Several – allowing the recall of sitting governors, making life tougher for defendants and easier for victims of crimes – were knee-jerk responses to headlines. Among them was the 1980 amendment that reduced the size of the House of Representatives from 177 to 118 in 1980. The motive force for the yes vote was voters’ annoyance at lawmakers who had just given themselves a catch-up 40 percent pay raise. The end was simply to have fewer legislators; the means was the abolition of multi-member districts.
Such frivolous amendments offer rich lessons in the risks of unintended consequences. For reasons that are too complicated to explain here, the multi-member district was and remains the surest way to guarantee independent voices in the legislature. Those who damned the overweening power that Mr. Madigan enjoys might spare a curse or two for Mr. Quinn, who did so much to make it possible.
The case revealed, again, the same rift that runs through our system since founding – whether and to what extent the people can be trusted to conduct their own affairs. In states in which they enjoy rather a lot of freedom to do that, such as California, the results are not edifying. As I explained in a column last fall (Fixing the wrong problem, Sept. 26, 2013) term limits are universally hailed by people who don’t care for politicians and universally damned by people who care about government. I sympathize; people were sold a professional legislature when Illinois switched to annual sessions, and all they got was a full-time one. What they forget is that it isn’t the being in Springfield that corrupts pols, it’s the getting there.

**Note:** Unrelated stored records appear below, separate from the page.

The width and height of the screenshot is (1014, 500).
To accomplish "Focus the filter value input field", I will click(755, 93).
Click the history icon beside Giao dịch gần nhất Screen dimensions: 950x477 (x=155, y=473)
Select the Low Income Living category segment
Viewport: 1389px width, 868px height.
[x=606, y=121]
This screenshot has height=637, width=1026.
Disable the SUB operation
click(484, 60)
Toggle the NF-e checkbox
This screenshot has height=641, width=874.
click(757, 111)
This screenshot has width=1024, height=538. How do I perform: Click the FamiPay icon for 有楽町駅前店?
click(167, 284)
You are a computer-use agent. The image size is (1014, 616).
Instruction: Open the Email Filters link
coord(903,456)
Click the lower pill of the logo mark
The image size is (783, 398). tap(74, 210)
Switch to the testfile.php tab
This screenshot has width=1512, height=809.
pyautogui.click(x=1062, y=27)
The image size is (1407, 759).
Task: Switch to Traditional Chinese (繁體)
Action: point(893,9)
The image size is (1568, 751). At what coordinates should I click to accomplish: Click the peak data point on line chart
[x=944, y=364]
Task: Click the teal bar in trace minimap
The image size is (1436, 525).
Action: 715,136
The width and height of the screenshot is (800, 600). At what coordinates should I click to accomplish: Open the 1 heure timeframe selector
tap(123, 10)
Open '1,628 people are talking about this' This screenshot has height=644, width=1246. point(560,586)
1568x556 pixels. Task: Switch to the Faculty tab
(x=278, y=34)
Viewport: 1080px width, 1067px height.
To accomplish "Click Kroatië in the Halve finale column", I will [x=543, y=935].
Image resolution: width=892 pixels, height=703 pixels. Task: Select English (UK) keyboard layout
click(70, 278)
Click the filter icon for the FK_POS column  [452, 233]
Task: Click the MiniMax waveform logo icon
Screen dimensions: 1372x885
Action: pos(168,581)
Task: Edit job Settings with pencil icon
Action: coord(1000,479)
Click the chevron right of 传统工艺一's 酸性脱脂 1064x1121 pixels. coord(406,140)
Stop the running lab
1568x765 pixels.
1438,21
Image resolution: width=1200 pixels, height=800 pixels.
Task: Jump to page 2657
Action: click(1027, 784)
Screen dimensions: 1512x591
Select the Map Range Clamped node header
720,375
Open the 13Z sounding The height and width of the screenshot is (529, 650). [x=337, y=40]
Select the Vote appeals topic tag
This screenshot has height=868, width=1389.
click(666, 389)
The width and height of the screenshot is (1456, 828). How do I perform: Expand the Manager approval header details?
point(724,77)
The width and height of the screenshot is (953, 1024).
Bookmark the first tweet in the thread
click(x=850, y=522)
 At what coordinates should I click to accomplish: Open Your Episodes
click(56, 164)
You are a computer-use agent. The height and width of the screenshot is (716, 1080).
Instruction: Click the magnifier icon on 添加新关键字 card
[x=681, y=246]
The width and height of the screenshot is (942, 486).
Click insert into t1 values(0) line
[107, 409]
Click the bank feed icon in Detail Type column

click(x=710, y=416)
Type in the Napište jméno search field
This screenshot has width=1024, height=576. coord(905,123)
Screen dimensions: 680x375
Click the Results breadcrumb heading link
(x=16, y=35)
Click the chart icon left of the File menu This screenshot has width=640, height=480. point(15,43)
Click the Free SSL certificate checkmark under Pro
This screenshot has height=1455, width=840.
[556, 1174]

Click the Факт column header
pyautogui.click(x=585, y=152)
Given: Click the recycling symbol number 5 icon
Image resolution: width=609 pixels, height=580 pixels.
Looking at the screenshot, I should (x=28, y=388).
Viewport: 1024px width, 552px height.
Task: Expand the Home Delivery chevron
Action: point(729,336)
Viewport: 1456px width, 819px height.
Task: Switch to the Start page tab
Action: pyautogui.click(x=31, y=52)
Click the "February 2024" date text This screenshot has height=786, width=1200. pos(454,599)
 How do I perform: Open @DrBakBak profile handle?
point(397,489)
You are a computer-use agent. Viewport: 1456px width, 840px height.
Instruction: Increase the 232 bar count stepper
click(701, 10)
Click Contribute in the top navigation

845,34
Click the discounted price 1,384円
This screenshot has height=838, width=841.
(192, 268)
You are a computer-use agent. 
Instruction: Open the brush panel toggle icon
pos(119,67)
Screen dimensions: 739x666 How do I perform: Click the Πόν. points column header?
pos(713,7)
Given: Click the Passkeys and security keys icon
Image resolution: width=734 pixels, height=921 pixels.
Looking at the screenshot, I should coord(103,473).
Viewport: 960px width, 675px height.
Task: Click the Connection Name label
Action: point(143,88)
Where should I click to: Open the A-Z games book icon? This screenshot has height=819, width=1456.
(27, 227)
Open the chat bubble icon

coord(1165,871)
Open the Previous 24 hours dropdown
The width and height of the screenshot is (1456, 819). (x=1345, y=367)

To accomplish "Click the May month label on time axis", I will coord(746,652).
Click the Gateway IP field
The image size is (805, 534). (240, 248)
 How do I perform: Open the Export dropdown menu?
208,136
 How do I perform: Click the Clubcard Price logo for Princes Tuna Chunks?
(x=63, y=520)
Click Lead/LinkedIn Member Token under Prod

As for requiring supermajorities for certain money votes, Californians thought it was such a great idea they began applying it as a universal remedy. They required, for example, that state budgets must have the approval of two-thirds of the members. The idea was that this would require each side to give a little to get the required votes. Instead it gave the minority party veto power. “This ensured general idiocy,” in the opinion of The Economist’s guy in Sacramento, “and missed deadlines every budget season.” Californians in 2010 came to their senses and changed the budget approval requirement back to a simple majority.
The drafters of the 1970 Illinois Constitution sensibly put hurdles – not roadblocks – between the citizens and their state government charter to prevent its being amended frivolously. They specified that citizen-initiated amendments must change both the structure of the General Assembly and its procedures. Readers with long memories will recall that Mr. Quinn, who is occupying the Executive Mansion until voters elect a governor, organized an amendment campaign in 1990, “Eight is Enough,” that would have limited legislators to no more than eight years’ service in the General Assembly. The Supreme Court ruled it off the ballot, which Quinn called “an insult to the highest ideals of democracy.” Any parent will recognize the wisdom in this – it’s why you put the cookies out of reach of your toddler.
Please understand that I do not believe that every amendment being proposed this year in Illinois is foolish. I am convinced, based on the experience of other states like Illinois, that a nonpartisan remap commission would do some good, and that a graduated income tax would do a great deal of good if coupled with other sensible fiscal reforms. I also am convinced that, being good for the State of Illinois, they will not find favor with that substantial fraction of the voting public who believes that the solution to most public problems is to make government work worse, and thus they will be rejected.
The term limits amendment, because it promises to take politics out of self-government, is likely to be approved, in spite of the fact that voters already have the means at hand to limit the terms of their legislators – elections. The enthusiasm for such provisions betrays a lack of faith in basic American politics that is (dare we say it?) un-American.